The UK Government is considering a review of the way Welsh Assembly Members are elected.
Peter Hain said the present system did not seem sensible
Secretary of State for Wales Peter Hain said the proportional voting system used for one third of the seats in the assembly can produce unfair results.
He says it is wrong that would-be AMs are able to stand and lose in individual constituencies, only to re-emerge as elected AMs under the regional list system.
However, possible changes to the system are unpopular among opposition AMs.
Mr Hain said he will wait until the Richard Commission - set up to investigate effectiveness of the assembly - publishes its report before announcing whether an independent inquiry is needed.
Out of the 60 assembly members, 40 are elected from constituencies, in the same way as MPs are.
The remainder are chosen from regional party lists.

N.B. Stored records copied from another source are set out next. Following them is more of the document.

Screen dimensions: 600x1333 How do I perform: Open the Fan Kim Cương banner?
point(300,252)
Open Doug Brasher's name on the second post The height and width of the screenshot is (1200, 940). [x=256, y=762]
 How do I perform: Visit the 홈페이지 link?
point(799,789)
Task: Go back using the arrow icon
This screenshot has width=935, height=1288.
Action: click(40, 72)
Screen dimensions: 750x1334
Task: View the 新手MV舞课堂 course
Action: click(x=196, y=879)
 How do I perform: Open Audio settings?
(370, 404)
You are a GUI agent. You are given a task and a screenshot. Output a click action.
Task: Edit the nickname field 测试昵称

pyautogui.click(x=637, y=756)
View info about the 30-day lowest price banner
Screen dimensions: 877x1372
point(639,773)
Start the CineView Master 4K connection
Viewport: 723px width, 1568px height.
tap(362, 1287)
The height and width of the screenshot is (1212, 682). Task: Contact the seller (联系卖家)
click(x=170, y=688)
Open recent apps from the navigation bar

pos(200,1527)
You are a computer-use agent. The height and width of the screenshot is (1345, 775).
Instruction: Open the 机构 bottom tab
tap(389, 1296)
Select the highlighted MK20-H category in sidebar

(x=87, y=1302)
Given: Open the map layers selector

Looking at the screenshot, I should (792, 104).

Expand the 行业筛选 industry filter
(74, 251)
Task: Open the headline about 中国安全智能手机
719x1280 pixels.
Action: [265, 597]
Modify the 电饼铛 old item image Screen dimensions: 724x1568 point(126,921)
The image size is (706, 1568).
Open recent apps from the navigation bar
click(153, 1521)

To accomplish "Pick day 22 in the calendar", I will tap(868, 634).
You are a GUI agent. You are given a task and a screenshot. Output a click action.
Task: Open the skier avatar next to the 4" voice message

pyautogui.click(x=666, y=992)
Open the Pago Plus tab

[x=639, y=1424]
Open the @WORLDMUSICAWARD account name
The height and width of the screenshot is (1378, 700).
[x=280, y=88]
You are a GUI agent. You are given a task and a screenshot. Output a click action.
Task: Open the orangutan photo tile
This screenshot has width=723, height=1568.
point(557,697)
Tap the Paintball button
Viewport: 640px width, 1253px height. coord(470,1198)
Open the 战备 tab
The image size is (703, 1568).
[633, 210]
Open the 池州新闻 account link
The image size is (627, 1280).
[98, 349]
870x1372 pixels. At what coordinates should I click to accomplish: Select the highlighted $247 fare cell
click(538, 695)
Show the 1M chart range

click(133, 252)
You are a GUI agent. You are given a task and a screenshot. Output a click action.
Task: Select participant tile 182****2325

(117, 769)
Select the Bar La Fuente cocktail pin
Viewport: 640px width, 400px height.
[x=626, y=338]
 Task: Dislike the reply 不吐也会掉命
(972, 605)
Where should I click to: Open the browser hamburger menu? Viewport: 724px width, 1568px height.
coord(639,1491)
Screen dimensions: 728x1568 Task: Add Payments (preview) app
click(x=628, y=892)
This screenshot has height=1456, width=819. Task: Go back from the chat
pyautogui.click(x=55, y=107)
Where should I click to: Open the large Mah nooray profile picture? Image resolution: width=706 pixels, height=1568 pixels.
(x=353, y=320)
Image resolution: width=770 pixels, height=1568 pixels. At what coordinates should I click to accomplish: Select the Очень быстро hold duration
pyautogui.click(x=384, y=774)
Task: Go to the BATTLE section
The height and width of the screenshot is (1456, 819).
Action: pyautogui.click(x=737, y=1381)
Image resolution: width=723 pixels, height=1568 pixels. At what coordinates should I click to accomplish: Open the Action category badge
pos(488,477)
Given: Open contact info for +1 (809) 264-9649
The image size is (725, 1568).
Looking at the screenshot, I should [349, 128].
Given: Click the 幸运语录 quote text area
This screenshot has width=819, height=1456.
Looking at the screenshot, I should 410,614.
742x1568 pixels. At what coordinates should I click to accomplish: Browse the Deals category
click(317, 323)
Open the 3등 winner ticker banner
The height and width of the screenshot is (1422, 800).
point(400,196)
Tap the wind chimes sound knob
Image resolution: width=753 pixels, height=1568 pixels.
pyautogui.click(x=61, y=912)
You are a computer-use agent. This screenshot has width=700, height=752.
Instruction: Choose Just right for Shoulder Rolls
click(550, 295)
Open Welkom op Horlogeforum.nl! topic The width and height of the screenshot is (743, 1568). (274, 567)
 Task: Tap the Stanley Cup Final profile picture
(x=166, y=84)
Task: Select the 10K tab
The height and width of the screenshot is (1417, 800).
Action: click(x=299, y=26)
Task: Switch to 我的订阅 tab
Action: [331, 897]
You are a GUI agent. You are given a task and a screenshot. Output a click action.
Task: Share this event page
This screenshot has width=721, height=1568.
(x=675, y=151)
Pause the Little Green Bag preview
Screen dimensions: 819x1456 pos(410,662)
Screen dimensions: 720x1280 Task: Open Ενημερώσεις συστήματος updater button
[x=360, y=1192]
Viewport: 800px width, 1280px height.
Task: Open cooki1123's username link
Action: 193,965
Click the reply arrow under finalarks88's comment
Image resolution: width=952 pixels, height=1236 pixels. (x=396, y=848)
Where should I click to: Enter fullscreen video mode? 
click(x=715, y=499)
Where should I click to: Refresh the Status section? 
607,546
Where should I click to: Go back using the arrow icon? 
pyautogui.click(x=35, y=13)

This can produce unusual results - in Clwyd West, three defeated candidates still won assembly seats.
"It doesn't seem to be a sensible way of proceeding," said Mr Hain.
"I don't want to change the system to make it unfair to other parties.
"The only changes that were brought in would have to have broad consent.
"What I am wanting to do is to reserve the right to review the operation of the election system."
But the Tory leader in the Welsh assembly Nick Bourne said changing the system was "a very dangerous road to go down".
Tory leader Nick Bourne said changes could be dangerous
"This is about politicians interfereing with electoral systems - I would remind Peter Hain one of the most distinguished regional members who got in on the list was Alun Michael."
Meanwhile, Eleanor Burnham, regional Lib Dem AM for north Wales, defended the regional set-up, saying that, if it did not exist, there would be no conservatives in the assembly.
"Is that fair for all the people who voted tory - I don't think so, and I'm not even a tory!," she said.
More than half the Welsh Labour MPs have called for changes.
Labour's Wrexham MP Ian Lucas agreed the current "flawed system" needed to be reviewed.
"Constituents of mine simply cannot understand how a loser in an election subsequently becomes a winner," he said.
He supported the idea that candidates could only stand either as a regional AM or a constituency AM.
The announcement mirrors a similar initiative in Scotland where the number of Scottish MPs at Westminster is being reduced due to devolution.
Mr Hain has made it clear that the number of Welsh MPs would remain the same.
In January, Mr Hain told a constitutional lecture in London members elected under the regional list system could face calls to cut their staffing and expenses.